Pop Rock
3 de Janeiro de 1996
Especial Balanço 95 da Música Portuguesa
HERÓIS DO MAR
Frei Fado d’el Rey, Danças Ocultas, Pólo Norte. O que têm em comum estes três grupos, além de serem portugueses, ostentarem designações, no mínimo, curiosas e terem lançado álbuns no ano passado? O facto de, mais do que seguirem a inspiração própria, seguirem um modelo alheio. Na música, mas também na pose e nas vestimentas. Os Madredeus, no caso dos Frei Fado e das Danças. O eixo Resistência-Delfins-Sétima Legião, no caso dos Pólo Norte. O ano de 1995 foi pois o ano dos filhos menores.
O caso não mereceria reparo de maior, não fora estar em jogo a releitura de uma série de valores tidos como “nacionais” que qualquer das bandas mencionadas gosta de apregoar. Ele é a nossa História (sobretudo o capítulo dos Descobrimentos), ele é o fado e a saudade (de preferência pelo lado mais esotérico e literário), ele é a sina de termos nascido portugueses, ele é o mar e, se não puder ser, o Tejo, aqui mais à mão. Infelizmente nenhuma destas bandas segue o exemplo dos seus antepassados e coragem é coisa que não se divisa na sua música. Uma coisa é ler “Os Lusíadas”. Outra, completamente diferente, é ler um resumo da mesma obra no livro de leitura da 4ª classe (perdão, 4º ano de escolaridade). A leitura da versão original, sem cortes, é, pensamos nós, bastante mais exaltante e proveitosa.
Está fora de questão a qualidade da música destes grupos, a qual, na generalidade, se encontra alguns furos acima da média – íamos dizer mediania – nacional. Não se critica, de igual forma, a defesa do “portuguesismo”, se bem que o aprofundamento desta vertente nos pudesse levar a algumas perplexidades. Critica-se, isso sim, o comodismo que não pode estar ausente de uma opção em que, no lugar da investigação e do desenvolvimento de características musicais próprias, se prefere deglutir a papinha preparada por outrem. Os Madredeus ou os Resistência, para mencionar apenas duas bandas paradigmas de outras tantas formas de se ser português, ou do ser português, que se completam (o Portugal-mito do grupo de Pedro Ayres Magalhães; o Portugal suburbano, dos desenraizados e do desemprego, do grupo de Pedro Ayres Magalhães), dispensaram os intermediários. Pensaram e agiram pela própria cabeça. Arriscaram e, por isso, petiscaram. Os tais grupos da nova geração limitaram-se, pelo contrário, a ir na onda, sabe-se lá se instigados pelas respectivas editoras…

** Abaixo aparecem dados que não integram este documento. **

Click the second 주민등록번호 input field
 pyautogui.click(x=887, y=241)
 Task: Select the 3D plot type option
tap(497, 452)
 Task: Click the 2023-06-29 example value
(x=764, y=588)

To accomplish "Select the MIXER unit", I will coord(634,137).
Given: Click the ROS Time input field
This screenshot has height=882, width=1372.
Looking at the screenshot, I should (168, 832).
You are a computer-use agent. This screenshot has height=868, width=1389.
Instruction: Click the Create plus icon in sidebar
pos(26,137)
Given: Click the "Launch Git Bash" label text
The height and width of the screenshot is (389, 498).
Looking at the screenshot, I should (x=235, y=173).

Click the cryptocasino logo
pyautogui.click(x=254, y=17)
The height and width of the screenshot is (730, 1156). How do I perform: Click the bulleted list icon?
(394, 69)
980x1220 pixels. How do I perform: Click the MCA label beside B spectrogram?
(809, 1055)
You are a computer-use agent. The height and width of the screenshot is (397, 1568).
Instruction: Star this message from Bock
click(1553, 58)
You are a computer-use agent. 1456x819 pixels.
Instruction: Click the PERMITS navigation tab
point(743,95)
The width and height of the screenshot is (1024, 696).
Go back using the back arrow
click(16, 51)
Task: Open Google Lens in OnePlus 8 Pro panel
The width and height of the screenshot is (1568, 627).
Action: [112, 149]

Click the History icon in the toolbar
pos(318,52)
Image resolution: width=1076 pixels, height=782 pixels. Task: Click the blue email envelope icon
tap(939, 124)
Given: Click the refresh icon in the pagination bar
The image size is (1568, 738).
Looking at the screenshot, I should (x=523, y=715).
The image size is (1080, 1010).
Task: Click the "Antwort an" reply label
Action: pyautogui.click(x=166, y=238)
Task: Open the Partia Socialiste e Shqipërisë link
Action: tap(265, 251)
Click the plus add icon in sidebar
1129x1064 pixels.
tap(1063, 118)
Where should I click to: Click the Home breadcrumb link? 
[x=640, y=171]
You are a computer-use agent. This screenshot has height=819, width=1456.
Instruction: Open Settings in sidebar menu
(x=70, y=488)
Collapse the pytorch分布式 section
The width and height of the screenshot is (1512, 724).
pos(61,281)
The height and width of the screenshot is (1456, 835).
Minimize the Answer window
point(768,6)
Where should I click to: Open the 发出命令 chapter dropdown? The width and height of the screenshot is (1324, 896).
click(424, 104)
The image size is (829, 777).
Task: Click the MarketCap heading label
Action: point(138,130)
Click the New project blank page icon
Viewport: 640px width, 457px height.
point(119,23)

Depois, vestem-se de negro, não se riem e tocam sentados em cadeiras, o que, desde que os Joy Division se finaram, se tornou um bocado maçador. Mas – oh, milagre! – tanto os Frei Fado como os Danças Ocultas têm em seu poder alguns trunfos na manga e condições para singrar contra ventos e marés. Os Frei Fado – que em 1995 lançaram o seu álbum de estreia, “Danças no Tempo” – dispõem de Carla Lopes, uma voz que não fica atrás da de Teresa Salgueiro, e todo o manancial da música antiga por explorar. Os Danças Ocultas têm uma quantidade de concertinas, o que lhes garante, à partida, a possibilidade de um som “diferente”. Quanto aos Pólo Norte, depois do álbum do ano passado, “Expedição”, ainda não terão descoberto o tal trunfo escondido.
Propositadamente, deixámos para o fim outra banda que, defendendo embora os mesmos valores do Portugal histórico, blá, blá, blá, o faz de uma forma original, sem cópias, nem contas e ditados, a Ala dos Namorados – com a voz “sui generis” de Nuno Guerreiro e as palavras de João Monge – que em “Por Minha Dama” deram a volta ao fado e às marchas de Lisboa, ao “cante” alentejano e, em geral, às faces sisudas dos que levam tudo demasiado a sério.
Em 1996, será que ainda ouviremos cantar muitas vezes o “Hino nacional”?